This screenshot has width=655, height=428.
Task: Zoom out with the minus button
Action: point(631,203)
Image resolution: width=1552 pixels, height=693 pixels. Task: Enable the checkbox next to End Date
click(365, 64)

**WORK REQUIRED**
Your response should be the exact lines running from the one with "Image resolution: width=1552" to the final line of the material above.

**ANSWER TO THIS EXERCISE**
Image resolution: width=1552 pixels, height=693 pixels. Task: Enable the checkbox next to End Date
click(365, 64)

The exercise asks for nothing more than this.